The death of retinal ganglion cells (RGCs) is a pivotal pathological event that leads to irreversible vision loss following optic nerve injury. RGCs display substantial heterogeneity, with distinct subtypes exhibiting variable resilience to injury, but the mechanisms underlying the intrinsic survival advantage remain to be defined. Here, by analyzing mouse RGC single-cell RNA sequencing datasets, we found that αRGCs expressed markedly higher levels of sialyltransferases, particularly ST6Gal1. In the mouse optic nerve crush (ONC) model, we confirmed that blockade of sialylation significantly reduced αRGC survival. Conversely, overexpression of ST6Gal1 enhanced the survival of intrinsically photosensitive RGCs and other RGCs after ONC, and conferred broad neuroprotection in additional in vivo mouse retinal injury models including I/R and NMDA excitotoxicity. Notably, overexpressing ST6TGal1 promoted optic nerve axon regeneration independent of mTOR signaling activation. Mechanistically, single-cell transcriptomic profiling revealed that ST6Gal1-mediated sialylation potentially facilitated the transition of microglia toward a homeostatic state after injury, thereby attenuating phagocytic clearance of RGCs.
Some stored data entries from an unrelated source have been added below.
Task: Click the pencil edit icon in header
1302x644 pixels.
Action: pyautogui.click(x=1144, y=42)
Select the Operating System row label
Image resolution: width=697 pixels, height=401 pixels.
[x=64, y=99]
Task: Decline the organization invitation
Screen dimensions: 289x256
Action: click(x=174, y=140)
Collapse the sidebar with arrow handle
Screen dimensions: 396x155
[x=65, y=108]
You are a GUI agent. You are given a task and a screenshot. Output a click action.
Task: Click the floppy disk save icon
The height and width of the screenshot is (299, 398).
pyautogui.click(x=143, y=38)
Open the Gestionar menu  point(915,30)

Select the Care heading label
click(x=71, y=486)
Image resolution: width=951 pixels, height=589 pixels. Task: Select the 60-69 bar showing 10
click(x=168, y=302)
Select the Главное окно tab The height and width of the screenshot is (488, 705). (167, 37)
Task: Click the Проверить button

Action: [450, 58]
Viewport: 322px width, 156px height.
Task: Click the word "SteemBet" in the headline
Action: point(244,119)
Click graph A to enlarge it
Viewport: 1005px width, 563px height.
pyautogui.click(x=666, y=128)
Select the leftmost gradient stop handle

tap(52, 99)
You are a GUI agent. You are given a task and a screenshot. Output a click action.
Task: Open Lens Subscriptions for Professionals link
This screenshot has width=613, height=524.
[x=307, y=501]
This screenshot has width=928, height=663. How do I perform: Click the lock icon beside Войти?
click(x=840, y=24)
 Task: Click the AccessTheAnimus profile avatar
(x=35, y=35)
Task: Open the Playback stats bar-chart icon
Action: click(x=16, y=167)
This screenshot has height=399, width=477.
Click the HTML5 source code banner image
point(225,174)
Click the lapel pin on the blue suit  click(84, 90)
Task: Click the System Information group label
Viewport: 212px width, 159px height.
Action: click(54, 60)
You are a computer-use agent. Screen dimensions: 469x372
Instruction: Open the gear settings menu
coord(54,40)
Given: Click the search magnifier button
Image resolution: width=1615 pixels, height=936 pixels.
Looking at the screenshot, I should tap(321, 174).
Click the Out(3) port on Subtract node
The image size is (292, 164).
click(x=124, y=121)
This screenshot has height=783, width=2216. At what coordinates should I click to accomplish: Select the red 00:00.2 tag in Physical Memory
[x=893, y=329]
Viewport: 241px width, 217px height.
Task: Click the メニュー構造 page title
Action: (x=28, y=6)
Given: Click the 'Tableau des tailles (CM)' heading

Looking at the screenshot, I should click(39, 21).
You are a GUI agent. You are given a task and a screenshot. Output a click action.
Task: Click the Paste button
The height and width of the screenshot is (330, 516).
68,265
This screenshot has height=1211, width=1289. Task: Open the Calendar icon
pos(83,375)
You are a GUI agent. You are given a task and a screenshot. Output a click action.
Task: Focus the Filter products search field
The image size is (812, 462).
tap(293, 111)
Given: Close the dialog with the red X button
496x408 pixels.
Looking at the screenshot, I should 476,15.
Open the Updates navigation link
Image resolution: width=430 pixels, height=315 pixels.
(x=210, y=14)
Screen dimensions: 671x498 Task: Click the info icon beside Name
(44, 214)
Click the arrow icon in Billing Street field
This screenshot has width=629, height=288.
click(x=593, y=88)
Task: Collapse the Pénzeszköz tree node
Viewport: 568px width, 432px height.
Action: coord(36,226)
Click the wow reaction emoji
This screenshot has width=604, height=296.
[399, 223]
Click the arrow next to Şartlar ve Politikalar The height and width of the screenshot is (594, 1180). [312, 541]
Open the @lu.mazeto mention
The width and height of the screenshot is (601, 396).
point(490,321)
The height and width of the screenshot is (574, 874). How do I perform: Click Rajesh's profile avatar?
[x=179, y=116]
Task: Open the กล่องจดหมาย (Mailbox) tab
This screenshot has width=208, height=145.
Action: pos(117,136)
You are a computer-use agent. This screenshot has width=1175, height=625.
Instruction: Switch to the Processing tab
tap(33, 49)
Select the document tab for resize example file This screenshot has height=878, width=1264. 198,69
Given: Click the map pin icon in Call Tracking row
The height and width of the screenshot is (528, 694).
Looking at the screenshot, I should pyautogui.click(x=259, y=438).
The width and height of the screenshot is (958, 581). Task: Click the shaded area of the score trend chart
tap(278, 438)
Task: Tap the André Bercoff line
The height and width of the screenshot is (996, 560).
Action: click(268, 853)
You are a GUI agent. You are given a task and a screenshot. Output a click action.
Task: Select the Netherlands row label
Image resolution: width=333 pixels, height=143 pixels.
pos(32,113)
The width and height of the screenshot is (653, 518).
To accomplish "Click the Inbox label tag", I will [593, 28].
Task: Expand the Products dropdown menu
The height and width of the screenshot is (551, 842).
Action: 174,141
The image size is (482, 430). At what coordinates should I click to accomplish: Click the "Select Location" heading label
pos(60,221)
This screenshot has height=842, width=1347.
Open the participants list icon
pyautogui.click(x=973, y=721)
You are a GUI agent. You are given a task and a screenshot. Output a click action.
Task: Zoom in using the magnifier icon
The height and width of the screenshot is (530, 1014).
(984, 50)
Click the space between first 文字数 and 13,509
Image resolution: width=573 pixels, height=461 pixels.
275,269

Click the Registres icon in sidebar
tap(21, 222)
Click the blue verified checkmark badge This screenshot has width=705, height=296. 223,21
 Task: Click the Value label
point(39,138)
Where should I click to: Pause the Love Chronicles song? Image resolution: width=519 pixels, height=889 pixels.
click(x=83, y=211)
Together, these findings uncover a previously unrecognized sialylation-mediated regulatory axis that promotes RGC survival and optic nerve regeneration, offering a neuron-directed strategy to mitigate microglia-driven neurodegeneration. SUPPLEMENTARY INFORMATION: The online version contains supplementary material available at 10.1186/s12974-026-03736-z.